-- Start of DATA RECORDS --
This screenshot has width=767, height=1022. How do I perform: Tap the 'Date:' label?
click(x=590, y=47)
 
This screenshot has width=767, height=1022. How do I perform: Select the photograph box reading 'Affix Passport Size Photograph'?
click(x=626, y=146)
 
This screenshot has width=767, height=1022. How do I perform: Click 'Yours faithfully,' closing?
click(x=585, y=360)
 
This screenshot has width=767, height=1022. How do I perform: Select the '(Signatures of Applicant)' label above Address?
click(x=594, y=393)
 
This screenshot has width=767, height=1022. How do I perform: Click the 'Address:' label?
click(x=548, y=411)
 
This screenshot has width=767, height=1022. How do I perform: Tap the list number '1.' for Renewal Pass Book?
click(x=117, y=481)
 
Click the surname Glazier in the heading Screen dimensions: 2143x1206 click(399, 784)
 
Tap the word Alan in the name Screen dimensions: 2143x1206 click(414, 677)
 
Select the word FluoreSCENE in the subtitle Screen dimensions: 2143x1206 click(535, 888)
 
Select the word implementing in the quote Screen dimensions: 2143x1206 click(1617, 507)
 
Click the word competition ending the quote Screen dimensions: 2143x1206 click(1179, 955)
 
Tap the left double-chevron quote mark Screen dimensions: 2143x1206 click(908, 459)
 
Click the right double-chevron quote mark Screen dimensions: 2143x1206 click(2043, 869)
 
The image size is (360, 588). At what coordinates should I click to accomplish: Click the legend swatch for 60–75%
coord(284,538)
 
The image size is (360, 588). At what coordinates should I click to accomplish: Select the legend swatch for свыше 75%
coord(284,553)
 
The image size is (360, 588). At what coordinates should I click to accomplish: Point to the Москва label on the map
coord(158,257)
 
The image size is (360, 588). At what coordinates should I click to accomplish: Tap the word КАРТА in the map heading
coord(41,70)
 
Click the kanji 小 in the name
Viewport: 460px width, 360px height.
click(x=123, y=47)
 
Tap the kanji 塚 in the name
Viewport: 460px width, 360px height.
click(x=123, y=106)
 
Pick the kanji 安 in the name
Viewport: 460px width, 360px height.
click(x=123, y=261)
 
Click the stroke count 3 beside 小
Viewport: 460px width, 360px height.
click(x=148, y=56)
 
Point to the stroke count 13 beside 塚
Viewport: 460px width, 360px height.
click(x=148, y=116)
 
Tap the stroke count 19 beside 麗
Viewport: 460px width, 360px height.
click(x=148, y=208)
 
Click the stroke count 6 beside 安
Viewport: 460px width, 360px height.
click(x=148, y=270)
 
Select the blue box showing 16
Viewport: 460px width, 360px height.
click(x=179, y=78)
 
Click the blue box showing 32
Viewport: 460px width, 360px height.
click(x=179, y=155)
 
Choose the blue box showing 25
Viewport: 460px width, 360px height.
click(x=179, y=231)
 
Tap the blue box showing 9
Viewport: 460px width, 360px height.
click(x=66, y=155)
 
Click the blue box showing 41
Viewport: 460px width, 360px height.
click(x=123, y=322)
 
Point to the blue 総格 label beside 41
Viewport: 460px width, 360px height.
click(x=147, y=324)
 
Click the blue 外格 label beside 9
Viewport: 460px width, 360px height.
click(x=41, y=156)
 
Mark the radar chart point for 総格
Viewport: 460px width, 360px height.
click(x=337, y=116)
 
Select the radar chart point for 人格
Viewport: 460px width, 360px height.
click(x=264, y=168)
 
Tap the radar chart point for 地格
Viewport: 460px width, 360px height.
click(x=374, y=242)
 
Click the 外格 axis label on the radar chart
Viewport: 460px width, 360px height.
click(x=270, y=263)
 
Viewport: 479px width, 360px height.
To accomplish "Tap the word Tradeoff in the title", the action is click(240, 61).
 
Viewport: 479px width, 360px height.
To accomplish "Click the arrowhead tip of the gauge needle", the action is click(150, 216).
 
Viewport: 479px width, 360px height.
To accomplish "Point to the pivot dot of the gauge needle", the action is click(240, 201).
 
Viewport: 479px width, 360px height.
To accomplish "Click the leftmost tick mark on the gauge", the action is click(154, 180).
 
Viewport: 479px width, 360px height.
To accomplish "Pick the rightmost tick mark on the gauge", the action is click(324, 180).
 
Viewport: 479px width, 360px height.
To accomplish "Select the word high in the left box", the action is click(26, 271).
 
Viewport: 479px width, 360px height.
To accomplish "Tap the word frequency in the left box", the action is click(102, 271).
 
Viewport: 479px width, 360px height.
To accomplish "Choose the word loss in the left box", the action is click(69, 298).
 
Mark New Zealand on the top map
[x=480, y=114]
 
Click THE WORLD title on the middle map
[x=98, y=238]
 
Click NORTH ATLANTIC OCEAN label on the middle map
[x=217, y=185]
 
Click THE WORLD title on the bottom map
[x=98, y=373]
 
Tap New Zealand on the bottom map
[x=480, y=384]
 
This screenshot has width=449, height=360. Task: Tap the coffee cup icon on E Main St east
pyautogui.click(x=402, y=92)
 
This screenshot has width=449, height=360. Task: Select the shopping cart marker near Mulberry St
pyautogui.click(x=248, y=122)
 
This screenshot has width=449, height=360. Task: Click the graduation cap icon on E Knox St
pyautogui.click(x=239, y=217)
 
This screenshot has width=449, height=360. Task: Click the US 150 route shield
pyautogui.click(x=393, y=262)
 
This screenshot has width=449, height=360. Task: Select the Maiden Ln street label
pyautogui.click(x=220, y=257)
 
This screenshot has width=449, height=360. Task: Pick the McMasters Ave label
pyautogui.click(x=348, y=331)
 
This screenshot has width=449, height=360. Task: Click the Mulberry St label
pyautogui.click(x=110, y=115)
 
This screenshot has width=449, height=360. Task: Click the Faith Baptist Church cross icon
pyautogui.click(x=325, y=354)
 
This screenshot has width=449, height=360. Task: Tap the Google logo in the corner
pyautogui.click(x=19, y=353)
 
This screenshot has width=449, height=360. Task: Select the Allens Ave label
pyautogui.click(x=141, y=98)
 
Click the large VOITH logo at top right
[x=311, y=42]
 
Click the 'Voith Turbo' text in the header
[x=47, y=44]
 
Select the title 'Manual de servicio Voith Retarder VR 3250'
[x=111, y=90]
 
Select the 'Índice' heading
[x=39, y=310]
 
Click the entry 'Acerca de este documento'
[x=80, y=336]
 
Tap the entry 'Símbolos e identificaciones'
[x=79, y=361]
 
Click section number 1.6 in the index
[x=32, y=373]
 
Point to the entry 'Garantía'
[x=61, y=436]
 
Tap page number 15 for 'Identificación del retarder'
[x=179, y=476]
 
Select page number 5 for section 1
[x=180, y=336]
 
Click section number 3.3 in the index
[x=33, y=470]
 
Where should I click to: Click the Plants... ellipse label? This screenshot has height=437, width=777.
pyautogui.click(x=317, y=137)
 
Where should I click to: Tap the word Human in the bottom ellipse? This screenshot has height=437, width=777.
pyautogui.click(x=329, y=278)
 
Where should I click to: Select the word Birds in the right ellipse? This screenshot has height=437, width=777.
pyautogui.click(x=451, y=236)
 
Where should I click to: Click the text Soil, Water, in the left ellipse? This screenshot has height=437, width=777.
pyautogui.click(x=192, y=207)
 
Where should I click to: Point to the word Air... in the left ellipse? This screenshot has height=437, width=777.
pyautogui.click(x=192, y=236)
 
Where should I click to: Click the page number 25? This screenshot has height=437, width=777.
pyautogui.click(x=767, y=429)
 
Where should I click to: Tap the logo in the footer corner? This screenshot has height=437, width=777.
-- End of DATA RECORDS --
EXERCISE -
Rewrite the data from the line containing "Click the stroke count 3 beside 小" through the line containing "click(x=148, y=270)", replacing "beside" with "next to" and keeping everything else the same.

SOLUTION TO THIS PROBLEM -
Click the stroke count 3 next to 小
Viewport: 460px width, 360px height.
click(x=148, y=56)
 
Point to the stroke count 13 next to 塚
Viewport: 460px width, 360px height.
click(x=148, y=116)
 
Tap the stroke count 19 next to 麗
Viewport: 460px width, 360px height.
click(x=148, y=208)
 
Click the stroke count 6 next to 安
Viewport: 460px width, 360px height.
click(x=148, y=270)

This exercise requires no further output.